Bin Laden: «Heiliger Krieg» habe begonnen
Der mutmassliche Terroristenführer Osama Bin Laden sagte in einem wohl vor mehreren Tagen aufgenommenen Videoaufzeichnung, der Heilige Krieg gegen die Juden und Christen habe begonnen. Bin Laden erwähnte zwei Bedingungen, damit die USA Frieden hätten: Der palästinensische Konflikt müsse gelöst werden, und alle amerikanischen Truppen sollten von arabischem Boden abgezogen werden.
Bin Laden distanzierte sich in der Aufnahme in keiner Weise von den Attentaten auf New York.
Mullah Omar und Bin Laden sollen überlebt haben
Trotz der Angriffe auf Afghanistan wollen die Taliban Bin Laden nicht an die Vereinigten Staaten ausliefern. Das meldete die Taliban-nahe Nachrichtenagentur AIP am Sonntagabend in der pakistanischen Hauptstadt Islamabad.
Taliban-Führer Mullah Omar und Bin Laden sollen die ersten Angriffe nach Angaben des Taliban-Botschafters in Pakistan überlebt haben. Botschafter Abdul Salam Saif verurteilte die Militäraktion im Namen der Taliban als «terroristischen Angriff».

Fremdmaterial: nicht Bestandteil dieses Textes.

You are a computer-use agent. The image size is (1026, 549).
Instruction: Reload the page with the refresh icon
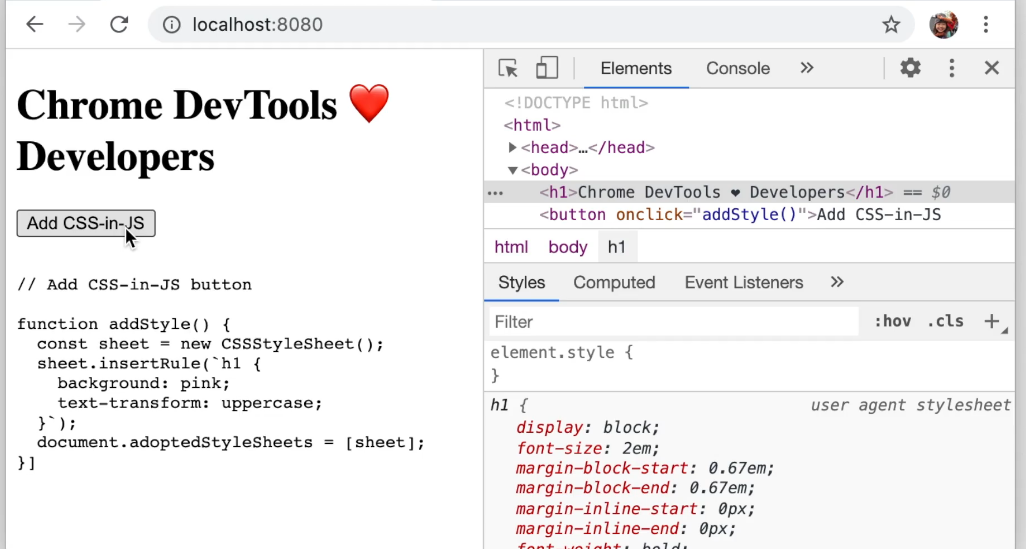120,24
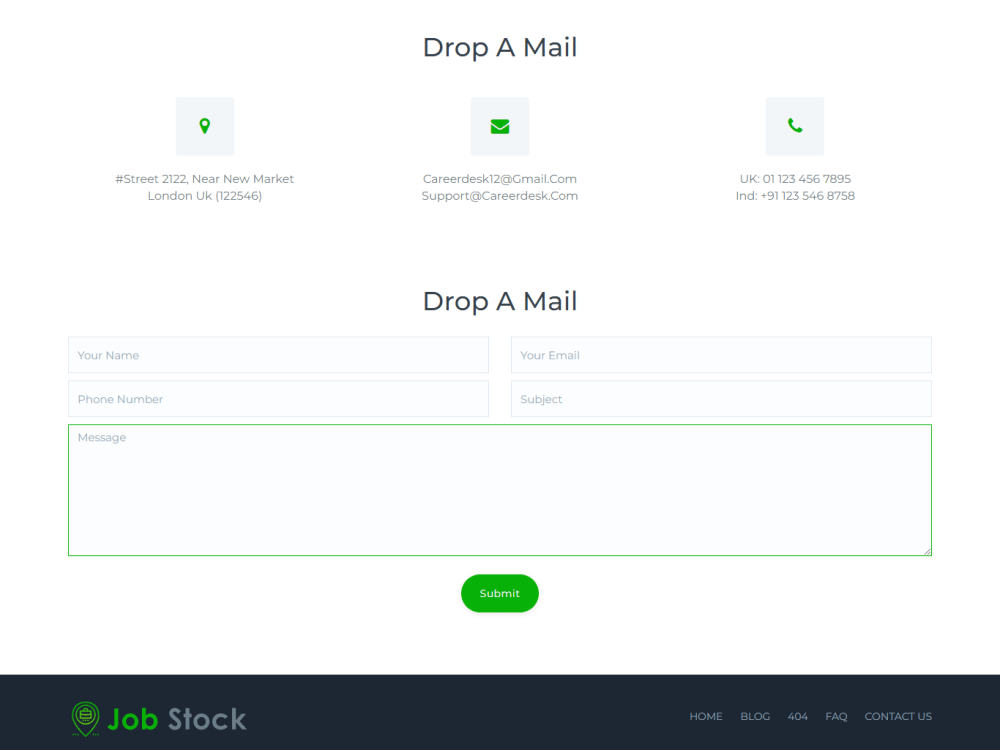Click the Your Name input field
This screenshot has width=1000, height=750.
tap(278, 355)
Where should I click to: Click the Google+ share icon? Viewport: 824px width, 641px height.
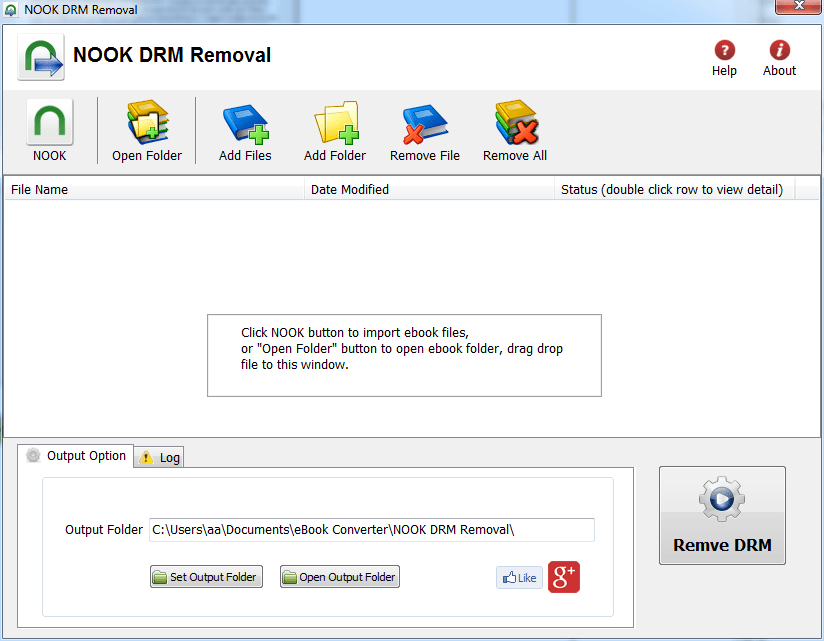click(x=563, y=578)
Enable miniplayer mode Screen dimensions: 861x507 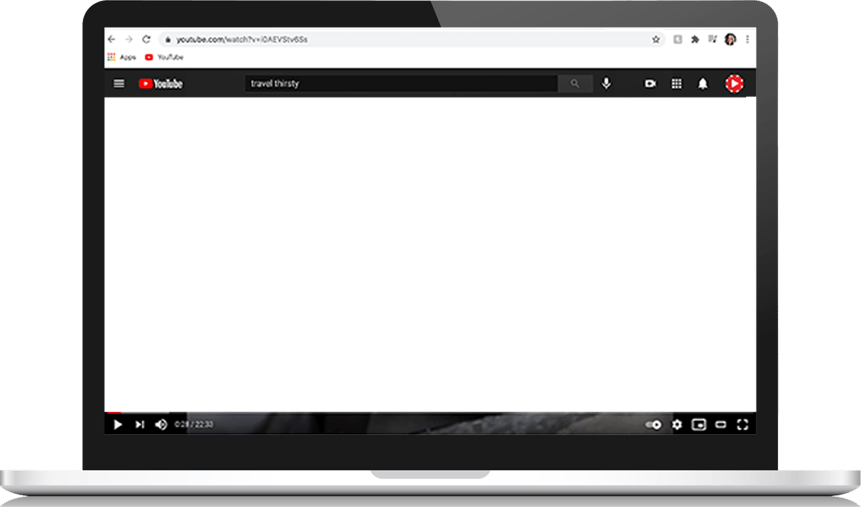[x=699, y=425]
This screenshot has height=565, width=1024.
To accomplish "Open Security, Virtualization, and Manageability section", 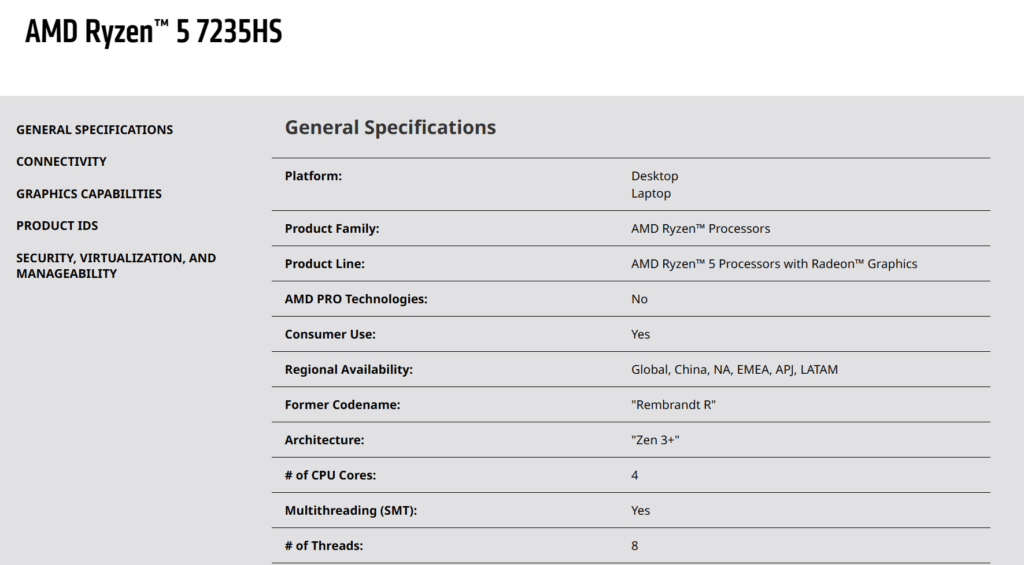I will (x=116, y=266).
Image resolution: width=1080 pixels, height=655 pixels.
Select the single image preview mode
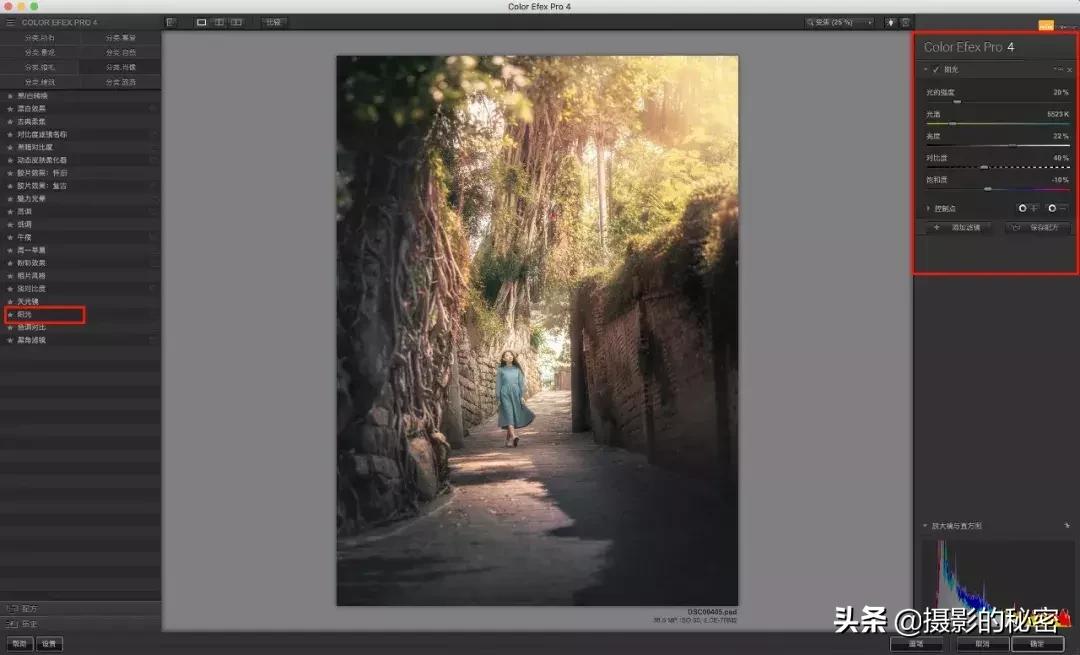coord(201,22)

Nicht ungeteilte Zustimmung in islamischer Welt
US-Präsident George W. Bush sagte in einer Fernseh-Ansprache, die Taliban bezahlten den Preis dafür, nicht auf die Forderungen der USA eingegangen zu sein. Ziel der Aktion sei es, das herrschende Regime zu vertreiben und die Schuldigen der Anschläge zur Verantwortung zu ziehen.
Die amerikanisch-britischen Angriffe auf Afghanistan sind bei den NATO-Verbündeten und auch bei den Atommächten Russland, China und Indien auf Zustimmung gestossen.
Gespalten reagierten die moslemischen Länder. Iran und Irak sprachen von einem Angriff auf den Islam, auch Malaysia protestierte. Saudi-Arabien, das die alliierte Streitmacht im Golfkrieg gegen Irak unterstützt hatte, schwieg zunächst.
Der pakistanische Militärmachthaber Pervez Musharraf hat sich hinter die US-Angriffe gegen die Taliban gestellt und zugleich Hilfe für die Menschen in Afghanistan gefordert.
In Pakistan kam es zu vereinzelten Protestkundgebungen, die zunächst aber friedlich blieben. In mehreren europäischen Städten gab es Antikriegsdemonstrationen mit eher geringer Beteiligung.
Support der Europäer
Die EU stellte sich hinter die USA. Deutschland und Frankreich kündigten an, sie würden ihren Beitrag an der Militäraktion leisten.
Frankreich und die USA verhandeln nach den Worten des französischen Verteidigungs-Ministers Alain Richard derzeit über die Art der Beteiligung an den Angriffen auf Afghanistan. Die Entscheidung werde in den nächsten Tagen fallen, erklärte Richard am Montag im Radio Europe-1.
Die Schweiz verfolgt die Lage laut Aussenminister Joseph Deiss aufmerksam. Der Bundesrat befürworte gezielte Schläge gegen den Terrorismus; die Zivilbevölkerung sei dabei zu schonen. Bundesrat Pascal Couchepin, der bei Beginn des Angriffs in Teheran weilte, sagte, die Menschen in Iran fühlten sich bedroht.
Sicherheitsmassnahmen verstärkt
Weltweit wurden die Sicherheitsvorkehrungen verstärkt. Verschärft wurden insbesondere die Bewachung der diplomatischen Vertretungen der NATO-Staaten, der Flughäfen und des Luftraums.
Auch die Schweiz hat nach den amerikanisch-britischen Angriffen ihre Sicherheits-Massnahmen zum Schutz ausländischer Vertretungen verschärft und ausgedehnt.
In den USA verhängte die Bundespolizei FBI für ihre Beamten die höchste Alarmstufe. New Yorks Bürgermeister Rudolph Giuliani kündigte zusätzliche Kontrollposten an mehreren Zufahrtstrassen an.